STATED TASK: Echo the lines of the data below, from the line containing "You are a computer-use" through the end of the data, and include nothing else. Omit the pictures from your answer.

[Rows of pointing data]
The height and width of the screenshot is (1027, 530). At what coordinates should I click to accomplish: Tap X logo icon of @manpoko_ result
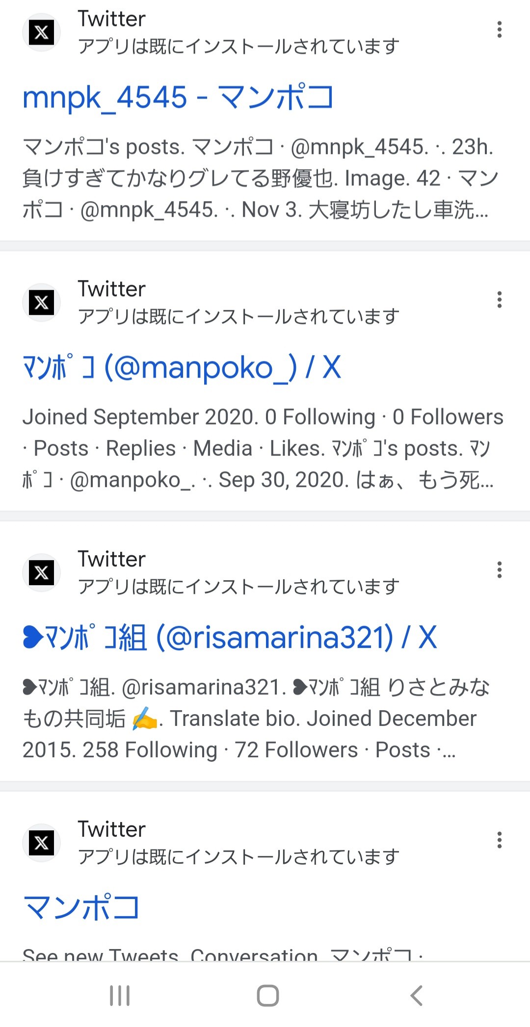[42, 303]
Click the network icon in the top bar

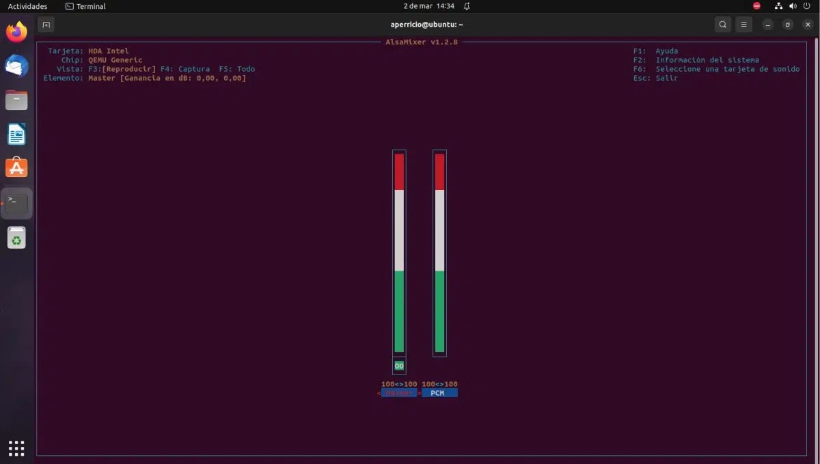[x=778, y=5]
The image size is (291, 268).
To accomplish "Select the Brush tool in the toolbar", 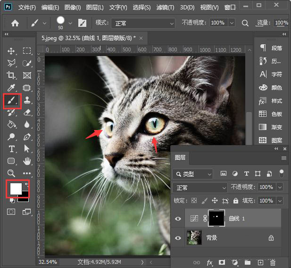I will point(11,100).
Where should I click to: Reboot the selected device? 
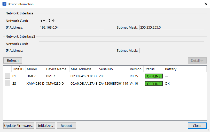(66, 126)
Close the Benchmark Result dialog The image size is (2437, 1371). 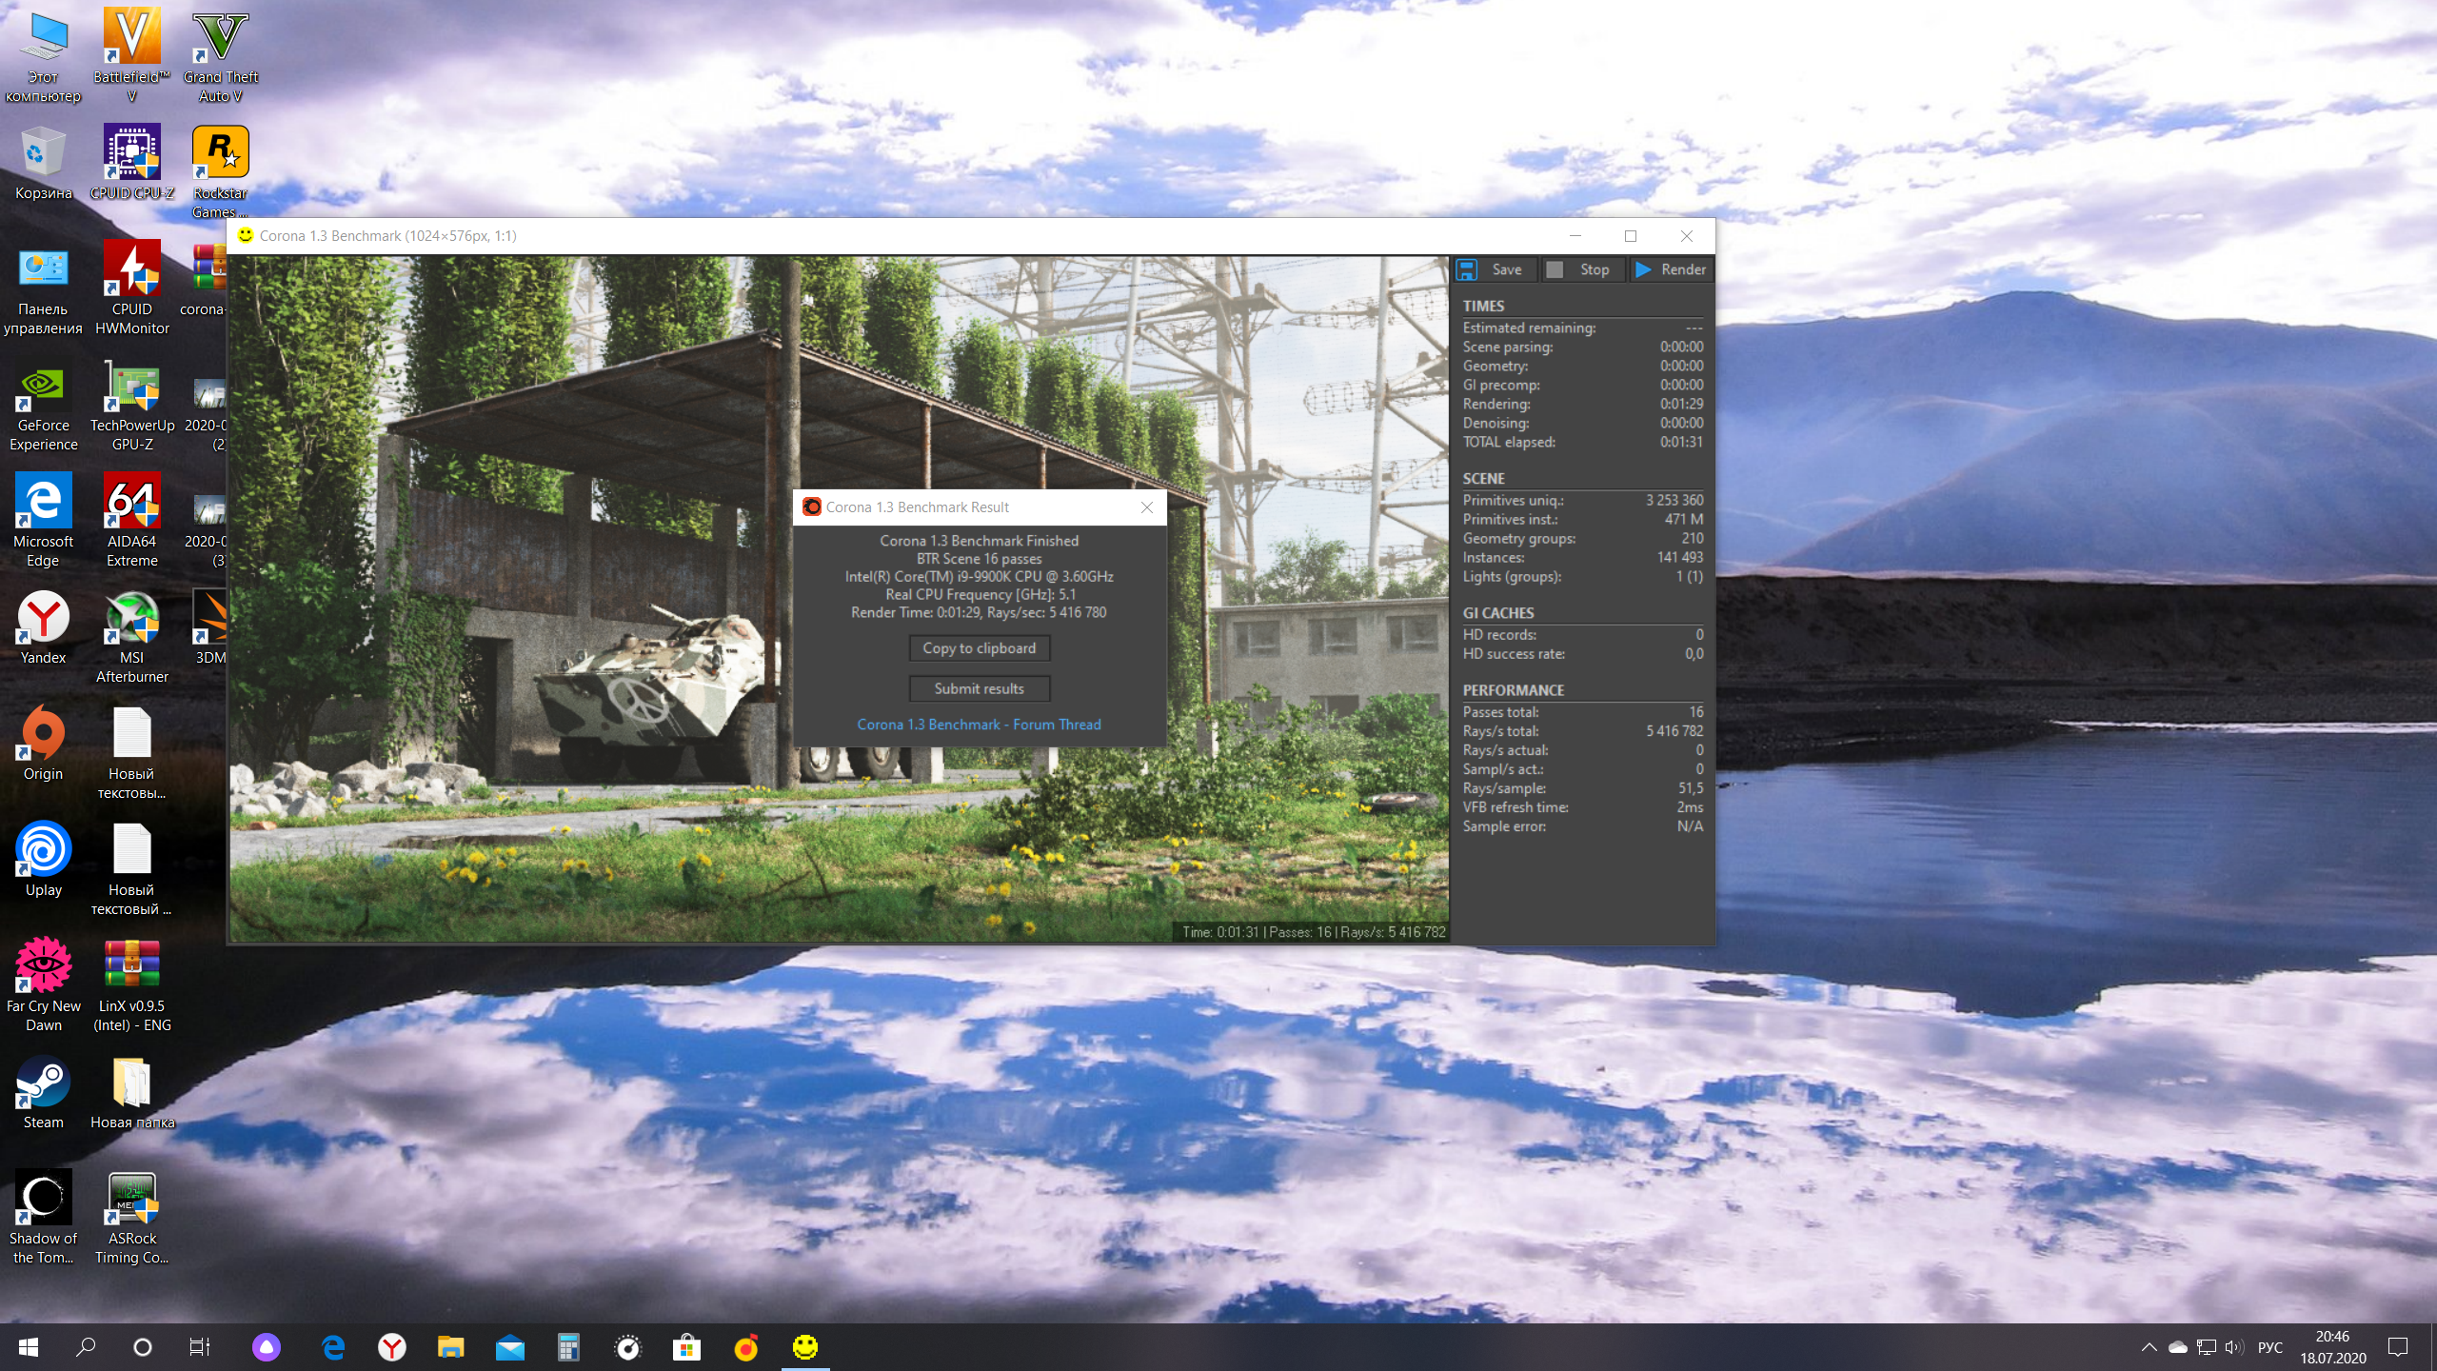click(1147, 507)
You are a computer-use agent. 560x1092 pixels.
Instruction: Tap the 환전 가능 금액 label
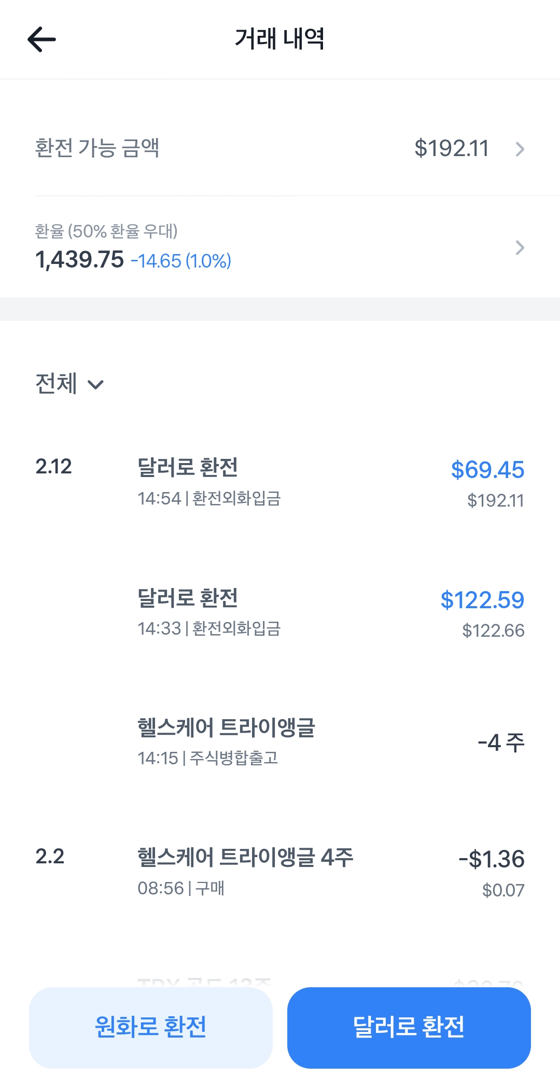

CORRECT RESULT:
You are a computer-use agent. 560x1092 pixels.
Instruction: Tap the 환전 가능 금액 label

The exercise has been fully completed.